→ **DIRECTIONS FOR THIS TASK**
Repeat the stretch of entries below from the line with "This screenshot has height=819, width=1456. How" through the line with "Open the developer". Include both ends and add nothing.

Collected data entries
┌──

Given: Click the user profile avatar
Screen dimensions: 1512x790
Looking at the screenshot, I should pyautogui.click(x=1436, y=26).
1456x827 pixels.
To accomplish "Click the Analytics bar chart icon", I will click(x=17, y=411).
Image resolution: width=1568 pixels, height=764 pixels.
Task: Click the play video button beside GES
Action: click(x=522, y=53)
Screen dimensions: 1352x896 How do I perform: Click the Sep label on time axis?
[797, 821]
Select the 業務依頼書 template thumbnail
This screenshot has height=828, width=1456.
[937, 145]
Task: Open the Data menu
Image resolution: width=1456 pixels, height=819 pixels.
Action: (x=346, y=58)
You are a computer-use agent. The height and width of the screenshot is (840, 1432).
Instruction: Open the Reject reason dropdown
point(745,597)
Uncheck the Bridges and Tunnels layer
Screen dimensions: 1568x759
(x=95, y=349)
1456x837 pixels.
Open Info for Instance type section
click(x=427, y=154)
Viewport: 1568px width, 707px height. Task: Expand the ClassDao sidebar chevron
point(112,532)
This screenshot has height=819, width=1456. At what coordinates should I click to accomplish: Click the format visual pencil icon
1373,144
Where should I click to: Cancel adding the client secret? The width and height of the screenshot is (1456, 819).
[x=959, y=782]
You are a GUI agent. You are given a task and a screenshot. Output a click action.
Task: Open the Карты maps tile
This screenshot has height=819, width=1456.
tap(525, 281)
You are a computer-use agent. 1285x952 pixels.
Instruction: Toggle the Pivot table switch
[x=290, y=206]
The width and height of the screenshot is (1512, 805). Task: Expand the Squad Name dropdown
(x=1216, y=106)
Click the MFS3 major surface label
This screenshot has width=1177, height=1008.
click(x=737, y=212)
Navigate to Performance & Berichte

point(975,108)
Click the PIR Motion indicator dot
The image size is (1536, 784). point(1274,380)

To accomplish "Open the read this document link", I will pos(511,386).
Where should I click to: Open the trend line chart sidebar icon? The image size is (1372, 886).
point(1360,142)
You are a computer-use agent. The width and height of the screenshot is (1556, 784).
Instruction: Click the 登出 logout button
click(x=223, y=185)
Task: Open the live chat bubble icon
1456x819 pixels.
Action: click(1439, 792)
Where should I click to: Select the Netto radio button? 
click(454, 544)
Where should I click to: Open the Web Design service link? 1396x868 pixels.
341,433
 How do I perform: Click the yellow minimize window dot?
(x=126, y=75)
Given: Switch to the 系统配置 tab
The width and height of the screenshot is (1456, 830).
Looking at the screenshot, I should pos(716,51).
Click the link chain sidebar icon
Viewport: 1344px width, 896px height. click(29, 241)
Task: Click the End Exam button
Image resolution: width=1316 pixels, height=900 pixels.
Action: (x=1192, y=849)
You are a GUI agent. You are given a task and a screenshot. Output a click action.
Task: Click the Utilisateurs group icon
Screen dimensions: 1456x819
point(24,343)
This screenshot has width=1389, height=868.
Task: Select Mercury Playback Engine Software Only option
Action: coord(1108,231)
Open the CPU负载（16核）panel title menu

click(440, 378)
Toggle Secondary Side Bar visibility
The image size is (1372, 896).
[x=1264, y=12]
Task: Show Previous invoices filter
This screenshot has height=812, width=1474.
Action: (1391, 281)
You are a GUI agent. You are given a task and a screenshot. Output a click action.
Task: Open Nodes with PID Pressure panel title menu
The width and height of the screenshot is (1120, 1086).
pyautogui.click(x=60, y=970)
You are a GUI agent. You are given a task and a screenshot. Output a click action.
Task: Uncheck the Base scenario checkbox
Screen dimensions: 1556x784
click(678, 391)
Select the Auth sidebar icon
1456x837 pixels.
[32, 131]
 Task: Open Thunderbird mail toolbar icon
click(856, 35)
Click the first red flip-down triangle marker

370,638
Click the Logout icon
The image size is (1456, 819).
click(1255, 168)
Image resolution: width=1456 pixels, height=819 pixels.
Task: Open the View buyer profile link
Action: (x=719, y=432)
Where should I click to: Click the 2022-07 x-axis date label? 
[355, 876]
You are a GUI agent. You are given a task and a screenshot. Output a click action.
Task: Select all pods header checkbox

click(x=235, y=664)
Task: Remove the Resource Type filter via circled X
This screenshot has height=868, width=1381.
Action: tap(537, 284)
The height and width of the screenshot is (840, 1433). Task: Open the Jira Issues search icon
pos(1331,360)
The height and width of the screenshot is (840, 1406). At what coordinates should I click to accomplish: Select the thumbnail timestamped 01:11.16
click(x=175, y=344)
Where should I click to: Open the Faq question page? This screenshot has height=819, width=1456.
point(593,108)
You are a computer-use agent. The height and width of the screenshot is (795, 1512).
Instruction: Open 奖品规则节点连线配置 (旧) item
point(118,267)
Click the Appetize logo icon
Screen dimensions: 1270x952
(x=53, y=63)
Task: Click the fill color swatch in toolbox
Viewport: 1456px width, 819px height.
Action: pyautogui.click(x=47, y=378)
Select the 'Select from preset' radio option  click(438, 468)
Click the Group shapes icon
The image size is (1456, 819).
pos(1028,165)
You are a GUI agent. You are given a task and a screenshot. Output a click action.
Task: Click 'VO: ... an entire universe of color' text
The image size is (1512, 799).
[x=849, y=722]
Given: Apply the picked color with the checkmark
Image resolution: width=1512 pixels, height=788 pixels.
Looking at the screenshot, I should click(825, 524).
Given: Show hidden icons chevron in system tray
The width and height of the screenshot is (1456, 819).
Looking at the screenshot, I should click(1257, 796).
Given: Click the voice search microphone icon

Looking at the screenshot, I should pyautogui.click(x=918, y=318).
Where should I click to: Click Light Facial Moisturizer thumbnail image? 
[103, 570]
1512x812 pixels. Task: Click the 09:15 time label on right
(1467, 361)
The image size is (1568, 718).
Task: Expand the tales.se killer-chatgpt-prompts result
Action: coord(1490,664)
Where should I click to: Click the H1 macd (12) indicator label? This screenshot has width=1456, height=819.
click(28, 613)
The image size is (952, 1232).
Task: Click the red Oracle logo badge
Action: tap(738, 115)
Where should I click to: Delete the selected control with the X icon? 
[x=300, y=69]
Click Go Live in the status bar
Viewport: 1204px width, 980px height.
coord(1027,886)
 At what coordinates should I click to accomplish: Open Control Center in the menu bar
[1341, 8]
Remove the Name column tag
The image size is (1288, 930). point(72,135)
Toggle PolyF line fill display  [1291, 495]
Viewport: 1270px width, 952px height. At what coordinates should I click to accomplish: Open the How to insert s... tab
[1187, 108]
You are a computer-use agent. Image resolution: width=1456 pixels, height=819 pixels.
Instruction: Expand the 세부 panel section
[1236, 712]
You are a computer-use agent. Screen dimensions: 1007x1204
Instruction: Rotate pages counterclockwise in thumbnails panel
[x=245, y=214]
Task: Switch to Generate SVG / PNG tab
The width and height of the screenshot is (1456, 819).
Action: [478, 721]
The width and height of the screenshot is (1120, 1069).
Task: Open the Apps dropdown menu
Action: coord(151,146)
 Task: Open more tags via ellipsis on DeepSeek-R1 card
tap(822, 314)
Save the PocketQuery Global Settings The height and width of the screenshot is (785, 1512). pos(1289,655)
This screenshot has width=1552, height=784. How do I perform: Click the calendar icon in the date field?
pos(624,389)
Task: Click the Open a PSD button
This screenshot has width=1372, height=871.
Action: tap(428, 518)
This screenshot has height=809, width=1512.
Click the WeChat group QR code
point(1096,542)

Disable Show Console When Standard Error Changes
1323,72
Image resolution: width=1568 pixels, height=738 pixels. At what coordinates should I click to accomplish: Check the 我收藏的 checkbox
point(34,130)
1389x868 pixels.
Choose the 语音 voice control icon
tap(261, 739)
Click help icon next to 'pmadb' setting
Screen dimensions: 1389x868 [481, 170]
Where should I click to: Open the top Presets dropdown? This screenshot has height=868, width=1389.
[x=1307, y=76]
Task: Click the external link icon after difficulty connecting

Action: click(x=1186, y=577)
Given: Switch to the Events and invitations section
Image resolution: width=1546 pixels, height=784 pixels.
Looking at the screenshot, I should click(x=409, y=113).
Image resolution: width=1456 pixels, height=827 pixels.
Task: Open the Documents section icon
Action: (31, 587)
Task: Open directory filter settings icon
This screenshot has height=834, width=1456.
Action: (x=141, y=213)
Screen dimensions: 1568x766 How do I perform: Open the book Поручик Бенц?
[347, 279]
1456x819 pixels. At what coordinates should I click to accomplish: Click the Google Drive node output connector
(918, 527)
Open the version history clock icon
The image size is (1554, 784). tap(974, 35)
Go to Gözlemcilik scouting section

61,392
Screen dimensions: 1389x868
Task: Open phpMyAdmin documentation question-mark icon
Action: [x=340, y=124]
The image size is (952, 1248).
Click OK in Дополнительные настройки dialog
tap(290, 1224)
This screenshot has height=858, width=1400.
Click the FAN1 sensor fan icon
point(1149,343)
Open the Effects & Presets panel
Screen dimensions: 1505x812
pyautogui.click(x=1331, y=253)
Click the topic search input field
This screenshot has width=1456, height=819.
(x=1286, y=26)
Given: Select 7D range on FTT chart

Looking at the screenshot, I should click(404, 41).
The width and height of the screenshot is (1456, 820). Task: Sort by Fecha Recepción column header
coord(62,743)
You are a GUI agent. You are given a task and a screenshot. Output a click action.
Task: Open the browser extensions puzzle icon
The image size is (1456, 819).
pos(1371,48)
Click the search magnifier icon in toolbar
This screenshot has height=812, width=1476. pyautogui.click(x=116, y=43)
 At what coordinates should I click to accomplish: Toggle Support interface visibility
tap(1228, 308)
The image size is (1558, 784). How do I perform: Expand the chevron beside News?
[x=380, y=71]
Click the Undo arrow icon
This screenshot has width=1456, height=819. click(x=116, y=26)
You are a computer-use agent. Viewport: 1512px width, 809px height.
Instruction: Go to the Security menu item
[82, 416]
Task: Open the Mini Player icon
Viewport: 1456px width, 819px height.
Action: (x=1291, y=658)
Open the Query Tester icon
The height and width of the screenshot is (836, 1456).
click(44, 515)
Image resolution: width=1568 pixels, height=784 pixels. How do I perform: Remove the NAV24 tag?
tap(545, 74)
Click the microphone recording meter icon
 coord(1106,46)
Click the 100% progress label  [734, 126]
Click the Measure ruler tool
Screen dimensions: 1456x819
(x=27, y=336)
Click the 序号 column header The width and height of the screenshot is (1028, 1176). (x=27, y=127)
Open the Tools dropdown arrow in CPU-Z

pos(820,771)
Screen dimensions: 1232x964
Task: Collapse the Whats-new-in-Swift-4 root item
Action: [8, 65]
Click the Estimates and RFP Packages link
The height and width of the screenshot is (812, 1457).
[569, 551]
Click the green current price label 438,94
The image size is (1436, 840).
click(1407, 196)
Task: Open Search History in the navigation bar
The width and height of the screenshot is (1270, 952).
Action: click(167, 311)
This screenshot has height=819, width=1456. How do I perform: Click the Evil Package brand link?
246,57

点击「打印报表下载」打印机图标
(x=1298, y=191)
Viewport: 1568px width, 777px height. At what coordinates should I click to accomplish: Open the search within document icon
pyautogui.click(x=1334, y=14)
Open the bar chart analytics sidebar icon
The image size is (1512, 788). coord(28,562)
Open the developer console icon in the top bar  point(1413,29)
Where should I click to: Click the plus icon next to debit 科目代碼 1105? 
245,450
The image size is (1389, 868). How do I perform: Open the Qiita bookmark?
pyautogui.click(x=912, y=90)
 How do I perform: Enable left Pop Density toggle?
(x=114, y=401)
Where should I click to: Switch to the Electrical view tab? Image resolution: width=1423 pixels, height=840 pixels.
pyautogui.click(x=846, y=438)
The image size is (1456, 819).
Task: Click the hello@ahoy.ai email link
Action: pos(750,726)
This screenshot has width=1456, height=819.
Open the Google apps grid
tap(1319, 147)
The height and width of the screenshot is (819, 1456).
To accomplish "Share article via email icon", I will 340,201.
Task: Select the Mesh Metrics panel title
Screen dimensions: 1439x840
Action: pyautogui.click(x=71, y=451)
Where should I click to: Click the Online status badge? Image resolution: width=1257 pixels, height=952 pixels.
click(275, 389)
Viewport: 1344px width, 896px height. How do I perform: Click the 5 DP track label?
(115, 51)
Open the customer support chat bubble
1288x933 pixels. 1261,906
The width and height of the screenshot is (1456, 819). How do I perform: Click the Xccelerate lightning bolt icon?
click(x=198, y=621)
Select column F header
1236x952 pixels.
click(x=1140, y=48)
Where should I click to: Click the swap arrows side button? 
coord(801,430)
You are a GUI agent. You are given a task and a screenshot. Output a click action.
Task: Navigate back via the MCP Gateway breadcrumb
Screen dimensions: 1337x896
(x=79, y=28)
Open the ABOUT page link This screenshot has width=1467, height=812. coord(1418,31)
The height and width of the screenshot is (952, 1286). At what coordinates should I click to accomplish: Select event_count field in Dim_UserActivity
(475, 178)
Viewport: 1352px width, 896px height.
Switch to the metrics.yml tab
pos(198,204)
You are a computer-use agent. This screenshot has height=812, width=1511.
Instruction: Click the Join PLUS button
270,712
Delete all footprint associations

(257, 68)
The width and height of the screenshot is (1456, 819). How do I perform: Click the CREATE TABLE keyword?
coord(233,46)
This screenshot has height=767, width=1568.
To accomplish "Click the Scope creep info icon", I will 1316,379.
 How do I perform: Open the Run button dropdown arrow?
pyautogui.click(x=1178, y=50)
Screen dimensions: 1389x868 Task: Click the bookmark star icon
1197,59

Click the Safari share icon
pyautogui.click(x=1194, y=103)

└──

→ **WRITTEN RESPONSE**
This screenshot has height=819, width=1456. How do I perform: Click the Evil Package brand link?
246,57

点击「打印报表下载」打印机图标
(x=1298, y=191)
Viewport: 1568px width, 777px height. At what coordinates should I click to accomplish: Open the search within document icon
pyautogui.click(x=1334, y=14)
Open the bar chart analytics sidebar icon
The image size is (1512, 788). coord(28,562)
Open the developer console icon in the top bar  point(1413,29)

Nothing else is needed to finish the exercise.